SQL Connection String Query

Hi,

We changed the service account on Octopus and in the database to use a different username. I got the Database admins to replicate the previous permissions.

The connection string via the Octopus Server config looked like this beforehand

Integrated Security=False;UID=username1;PWD=RPoole

But now it’s exposing the actual password

Integrated Security=False;UID=username1;Password=P@ssw0rd1

When I switched it back to PWD=RPoole I get this error in the eventlogs

2022-08-19 14:33:36.1562 6568 16 FATAL Unhandled AppDomain exception occurred: SQL Error 18456 - Login failed for user ‘username1’.
Microsoft.Data.SqlClient.SqlException
at Microsoft.Data.SqlClient.SqlInternalConnection.OnError(SqlException exception, Boolean breakConnection, Action`1 wrapCloseInAction)
at Microsoft.Data.SqlClient.TdsParser.ThrowExceptionAndWarning(TdsParserStateObject stateObj, Boolean callerHasConnectionLock, Boolean asyncClose)
at Microsoft.Data.SqlClient.TdsParser.TryRun(RunBehavior runBehavior, SqlCommand cmdHandler, SqlDataReader dataStream, BulkCopySimpleResultSet bulkCopyHandler, TdsParserStateObject stateObj, Boolean& dataReady)

Ideally we wouldn’t want the password exposed in the server config file.
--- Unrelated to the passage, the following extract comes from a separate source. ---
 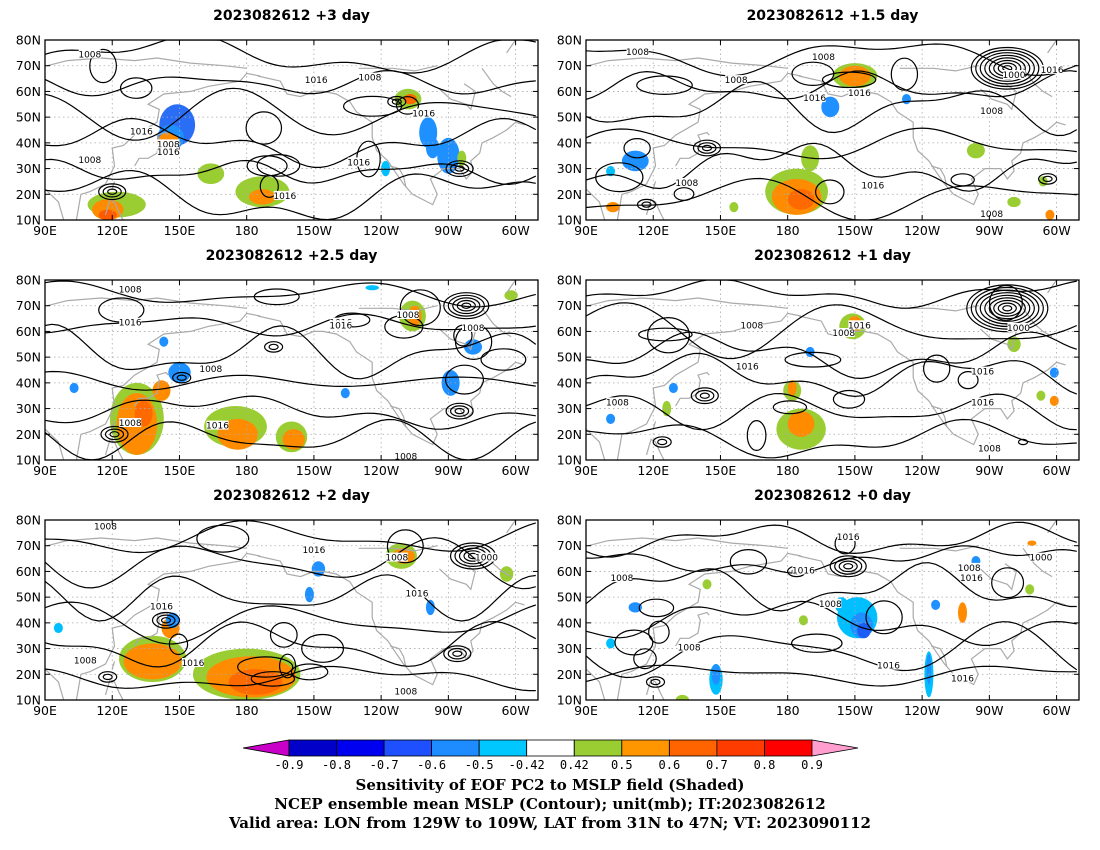 I want to click on x-tick-label: 90E, so click(x=586, y=230).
Is there something I’ve missed?

Thanks

Dan

Hey @daniel.witter,

Thanks for reaching out to Octopus Support!

Normally with Integrated Security set to False, this would mean that the username and password are provided inside the connection string and unfortunately I don’t believe there is a scenario where this wouldn’t be exposed in the server logs.

You could try to use Windows Auth, which would log in to the database via the service account that Octopus is running on.
This would mean configuring your SQL server to accept windows auth and providing the Octopus service account with the correct permissions, however, it will remove the need to specify the password in the connection string.

Apologies I couldn’t provide a better answer for you but if you have any further questions or concerns, please don’t hesitate to reply back and I’ll do my best to answer them for you.

Kind Regards,
Adam

Hi Adam,

Thanks, that makes sense, appreciate the quick response.

Regards,

Dan

1 Like

This topic was automatically closed 31 days after the last reply. New replies are no longer allowed.